System Shift Risk, Measurement Error, and the Limits of Non-Experimental Marketing Measurement: An Exploratory Validation Using RCT Benchmarks
DOI:
https://doi.org/10.59141/jrssem.v5i12.1525Keywords:
advertising measurement, causal inference, randomized controlled trials, double machine learning, propensity score matching, measurement error, System Shift, feedback maturity, marketing analytics, exploratory validationAbstract
The increasing complexity of digital advertising environments has created significant challenges in ensuring the accuracy and reliability of marketing measurement. Although randomized controlled trials (RCTs) are considered the benchmark for causal evaluation, their implementation is often constrained by cost, operational limitations, and managerial requirements, leading organizations to rely on non-experimental measurement approaches that may generate substantial estimation errors.
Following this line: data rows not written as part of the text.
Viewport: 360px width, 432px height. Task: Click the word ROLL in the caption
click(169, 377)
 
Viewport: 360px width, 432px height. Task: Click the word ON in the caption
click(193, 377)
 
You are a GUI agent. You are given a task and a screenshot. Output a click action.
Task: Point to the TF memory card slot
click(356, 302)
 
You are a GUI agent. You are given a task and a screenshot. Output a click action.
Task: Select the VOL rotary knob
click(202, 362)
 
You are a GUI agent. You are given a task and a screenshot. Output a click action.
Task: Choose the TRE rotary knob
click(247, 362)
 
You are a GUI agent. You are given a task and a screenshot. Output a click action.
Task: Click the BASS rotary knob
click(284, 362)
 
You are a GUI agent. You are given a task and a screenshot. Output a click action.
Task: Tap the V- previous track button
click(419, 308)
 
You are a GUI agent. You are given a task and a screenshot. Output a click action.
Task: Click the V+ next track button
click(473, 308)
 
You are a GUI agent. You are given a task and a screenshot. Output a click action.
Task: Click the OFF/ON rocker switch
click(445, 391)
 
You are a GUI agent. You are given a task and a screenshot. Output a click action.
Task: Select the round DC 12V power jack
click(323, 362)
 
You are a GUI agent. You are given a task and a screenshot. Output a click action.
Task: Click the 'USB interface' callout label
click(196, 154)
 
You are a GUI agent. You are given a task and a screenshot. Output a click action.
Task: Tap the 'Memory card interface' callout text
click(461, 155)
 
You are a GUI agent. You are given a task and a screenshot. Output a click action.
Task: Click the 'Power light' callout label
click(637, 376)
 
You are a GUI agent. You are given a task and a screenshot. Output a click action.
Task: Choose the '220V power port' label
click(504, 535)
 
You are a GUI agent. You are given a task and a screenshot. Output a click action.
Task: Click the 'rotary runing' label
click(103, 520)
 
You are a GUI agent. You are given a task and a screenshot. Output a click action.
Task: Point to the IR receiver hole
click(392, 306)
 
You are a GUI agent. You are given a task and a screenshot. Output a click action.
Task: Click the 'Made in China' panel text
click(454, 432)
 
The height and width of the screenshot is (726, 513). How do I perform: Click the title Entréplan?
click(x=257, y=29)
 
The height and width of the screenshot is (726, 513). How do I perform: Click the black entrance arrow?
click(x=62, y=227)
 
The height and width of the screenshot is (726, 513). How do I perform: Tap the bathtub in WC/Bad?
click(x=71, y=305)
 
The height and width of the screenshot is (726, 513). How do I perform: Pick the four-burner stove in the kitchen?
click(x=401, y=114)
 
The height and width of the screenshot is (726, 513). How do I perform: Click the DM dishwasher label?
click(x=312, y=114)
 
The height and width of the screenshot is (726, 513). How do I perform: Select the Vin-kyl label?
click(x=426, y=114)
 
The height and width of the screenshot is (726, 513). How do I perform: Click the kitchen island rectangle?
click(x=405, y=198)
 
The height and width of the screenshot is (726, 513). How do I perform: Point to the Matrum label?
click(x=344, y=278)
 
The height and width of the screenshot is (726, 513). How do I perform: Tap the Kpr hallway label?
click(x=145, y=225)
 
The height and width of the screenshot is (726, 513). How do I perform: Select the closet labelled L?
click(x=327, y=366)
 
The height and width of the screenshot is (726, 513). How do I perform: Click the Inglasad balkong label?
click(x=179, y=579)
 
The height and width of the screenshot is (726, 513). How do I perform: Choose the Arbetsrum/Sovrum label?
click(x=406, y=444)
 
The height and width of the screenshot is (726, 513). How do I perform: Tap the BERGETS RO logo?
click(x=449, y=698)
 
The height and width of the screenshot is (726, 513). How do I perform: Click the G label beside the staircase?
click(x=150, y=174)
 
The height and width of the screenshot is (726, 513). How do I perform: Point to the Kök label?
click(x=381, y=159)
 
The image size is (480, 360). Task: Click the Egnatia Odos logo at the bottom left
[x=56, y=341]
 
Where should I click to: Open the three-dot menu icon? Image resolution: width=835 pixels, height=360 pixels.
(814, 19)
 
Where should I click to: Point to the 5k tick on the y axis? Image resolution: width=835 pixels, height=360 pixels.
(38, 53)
This study aims to explore the role of system-level factors in explaining measurement error and to validate the System Shift Framework as a diagnostic approach for understanding the reliability of non-experimental marketing measurement. This research employs an exploratory quantitative design using six aggregate-coded marketing cases and compares non-experimental lift estimates with RCT benchmarks. Data analysis was conducted using descriptive statistics, correlation analysis, linear regression, regularized logistic regression, model comparison, and cluster analysis. The findings indicate that Strategy Quality and Feedback Maturity demonstrate the strongest associations with lower measurement error, higher accuracy, and improved measurement reliability, whereas the aggregate System Shift Risk Score shows limited explanatory power for continuous measurement error. The results suggest that measurement reliability is influenced not only by statistical methods but also by an organization’s capability to interpret, evaluate, and correct analytical outcomes. This study concludes that the System Shift Framework provides a complementary diagnostic perspective for improving marketing measurement practices by integrating causal inference with systems thinking.